(HOW TO COMPLETE THIS TASK) Using the records that appear below, write out exactly the lines from the one with "[K007-1693 CONECTOR DE EMENDA" through the one with "[221-420 CONECTOR DE", keeping both end lines.

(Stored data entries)

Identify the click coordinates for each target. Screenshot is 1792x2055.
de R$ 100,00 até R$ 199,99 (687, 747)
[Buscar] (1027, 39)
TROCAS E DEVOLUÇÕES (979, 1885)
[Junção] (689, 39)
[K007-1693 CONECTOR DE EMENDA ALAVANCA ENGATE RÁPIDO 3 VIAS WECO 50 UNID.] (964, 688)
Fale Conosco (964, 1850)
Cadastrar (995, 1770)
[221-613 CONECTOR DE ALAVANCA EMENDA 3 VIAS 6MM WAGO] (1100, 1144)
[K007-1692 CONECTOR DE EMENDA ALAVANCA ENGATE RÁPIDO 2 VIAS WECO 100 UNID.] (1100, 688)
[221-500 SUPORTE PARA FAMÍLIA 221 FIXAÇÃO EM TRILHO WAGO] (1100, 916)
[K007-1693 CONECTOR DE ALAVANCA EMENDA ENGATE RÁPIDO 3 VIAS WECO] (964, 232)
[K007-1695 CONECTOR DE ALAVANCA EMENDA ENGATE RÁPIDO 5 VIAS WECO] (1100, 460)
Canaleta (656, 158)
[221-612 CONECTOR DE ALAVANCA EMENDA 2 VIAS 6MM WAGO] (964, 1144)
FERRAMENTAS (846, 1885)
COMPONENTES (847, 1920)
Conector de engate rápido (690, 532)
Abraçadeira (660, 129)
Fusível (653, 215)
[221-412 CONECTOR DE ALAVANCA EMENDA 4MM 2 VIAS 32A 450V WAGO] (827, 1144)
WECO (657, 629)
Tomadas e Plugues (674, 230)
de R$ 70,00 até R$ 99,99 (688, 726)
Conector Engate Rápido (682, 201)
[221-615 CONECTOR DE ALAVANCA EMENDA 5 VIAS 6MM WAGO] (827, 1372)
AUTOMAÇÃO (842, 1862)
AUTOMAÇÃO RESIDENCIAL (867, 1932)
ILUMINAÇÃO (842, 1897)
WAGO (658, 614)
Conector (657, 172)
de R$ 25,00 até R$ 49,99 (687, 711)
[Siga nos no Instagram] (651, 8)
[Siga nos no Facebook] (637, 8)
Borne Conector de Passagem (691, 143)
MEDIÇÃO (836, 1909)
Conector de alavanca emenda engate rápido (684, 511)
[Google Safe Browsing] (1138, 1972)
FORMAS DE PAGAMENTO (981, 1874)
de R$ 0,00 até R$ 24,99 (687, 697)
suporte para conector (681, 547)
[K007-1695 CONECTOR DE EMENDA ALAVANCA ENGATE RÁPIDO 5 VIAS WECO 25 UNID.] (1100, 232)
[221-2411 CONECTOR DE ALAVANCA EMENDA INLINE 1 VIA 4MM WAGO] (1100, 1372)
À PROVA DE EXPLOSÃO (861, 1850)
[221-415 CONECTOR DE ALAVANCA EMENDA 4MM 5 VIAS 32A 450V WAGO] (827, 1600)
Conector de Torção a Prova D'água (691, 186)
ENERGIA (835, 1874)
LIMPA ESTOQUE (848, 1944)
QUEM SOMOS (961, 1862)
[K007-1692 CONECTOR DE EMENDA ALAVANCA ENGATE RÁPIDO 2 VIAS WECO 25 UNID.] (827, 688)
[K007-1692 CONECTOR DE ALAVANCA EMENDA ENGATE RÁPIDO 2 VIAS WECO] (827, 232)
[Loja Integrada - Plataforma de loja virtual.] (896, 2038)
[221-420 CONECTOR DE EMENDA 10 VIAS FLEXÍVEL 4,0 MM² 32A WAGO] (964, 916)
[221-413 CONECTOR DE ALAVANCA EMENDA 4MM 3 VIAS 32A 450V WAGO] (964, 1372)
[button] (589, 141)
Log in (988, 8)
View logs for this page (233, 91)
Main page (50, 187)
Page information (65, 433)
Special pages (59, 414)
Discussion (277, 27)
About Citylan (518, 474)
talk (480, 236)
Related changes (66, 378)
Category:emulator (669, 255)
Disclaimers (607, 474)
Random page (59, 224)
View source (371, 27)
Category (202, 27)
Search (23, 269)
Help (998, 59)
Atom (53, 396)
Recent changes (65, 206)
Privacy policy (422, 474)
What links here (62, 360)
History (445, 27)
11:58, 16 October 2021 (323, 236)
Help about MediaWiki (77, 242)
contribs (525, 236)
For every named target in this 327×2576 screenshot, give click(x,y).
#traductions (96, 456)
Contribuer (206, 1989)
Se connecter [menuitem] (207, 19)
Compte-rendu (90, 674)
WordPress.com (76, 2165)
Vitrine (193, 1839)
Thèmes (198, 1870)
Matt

(ANSWER SECTION)
[K007-1693 CONECTOR DE EMENDA ALAVANCA ENGATE RÁPIDO 3 VIAS WECO 50 UNID.] (964, 688)
Fale Conosco (964, 1850)
Cadastrar (995, 1770)
[221-613 CONECTOR DE ALAVANCA EMENDA 3 VIAS 6MM WAGO] (1100, 1144)
[K007-1692 CONECTOR DE EMENDA ALAVANCA ENGATE RÁPIDO 2 VIAS WECO 100 UNID.] (1100, 688)
[221-500 SUPORTE PARA FAMÍLIA 221 FIXAÇÃO EM TRILHO WAGO] (1100, 916)
[K007-1693 CONECTOR DE ALAVANCA EMENDA ENGATE RÁPIDO 3 VIAS WECO] (964, 232)
[K007-1695 CONECTOR DE ALAVANCA EMENDA ENGATE RÁPIDO 5 VIAS WECO] (1100, 460)
Canaleta (656, 158)
[221-612 CONECTOR DE ALAVANCA EMENDA 2 VIAS 6MM WAGO] (964, 1144)
FERRAMENTAS (846, 1885)
COMPONENTES (847, 1920)
Conector de engate rápido (690, 532)
Abraçadeira (660, 129)
Fusível (653, 215)
[221-412 CONECTOR DE ALAVANCA EMENDA 4MM 2 VIAS 32A 450V WAGO] (827, 1144)
WECO (657, 629)
Tomadas e Plugues (674, 230)
de R$ 70,00 até R$ 99,99 (688, 726)
Conector Engate Rápido (682, 201)
[221-615 CONECTOR DE ALAVANCA EMENDA 5 VIAS 6MM WAGO] (827, 1372)
AUTOMAÇÃO (842, 1862)
AUTOMAÇÃO RESIDENCIAL (867, 1932)
ILUMINAÇÃO (842, 1897)
WAGO (658, 614)
Conector (657, 172)
de R$ 25,00 até R$ 49,99 (687, 711)
[Siga nos no Instagram] (651, 8)
[Siga nos no Facebook] (637, 8)
Borne Conector de Passagem (691, 143)
MEDIÇÃO (836, 1909)
Conector de alavanca emenda engate rápido (684, 511)
[Google Safe Browsing] (1138, 1972)
FORMAS DE PAGAMENTO (981, 1874)
de R$ 0,00 até R$ 24,99 (687, 697)
suporte para conector (681, 547)
[K007-1695 CONECTOR DE EMENDA ALAVANCA ENGATE RÁPIDO 5 VIAS WECO 25 UNID.] (1100, 232)
[221-2411 CONECTOR DE ALAVANCA EMENDA INLINE 1 VIA 4MM WAGO] (1100, 1372)
À PROVA DE EXPLOSÃO (861, 1850)
[221-415 CONECTOR DE ALAVANCA EMENDA 4MM 5 VIAS 32A 450V WAGO] (827, 1600)
Conector de Torção a Prova D'água (691, 186)
ENERGIA (835, 1874)
LIMPA ESTOQUE (848, 1944)
QUEM SOMOS (961, 1862)
[K007-1692 CONECTOR DE EMENDA ALAVANCA ENGATE RÁPIDO 2 VIAS WECO 25 UNID.] (827, 688)
[K007-1692 CONECTOR DE ALAVANCA EMENDA ENGATE RÁPIDO 2 VIAS WECO] (827, 232)
[Loja Integrada - Plataforma de loja virtual.] (896, 2038)
[221-420 CONECTOR DE EMENDA 10 VIAS FLEXÍVEL 4,0 MM² 32A WAGO] (964, 916)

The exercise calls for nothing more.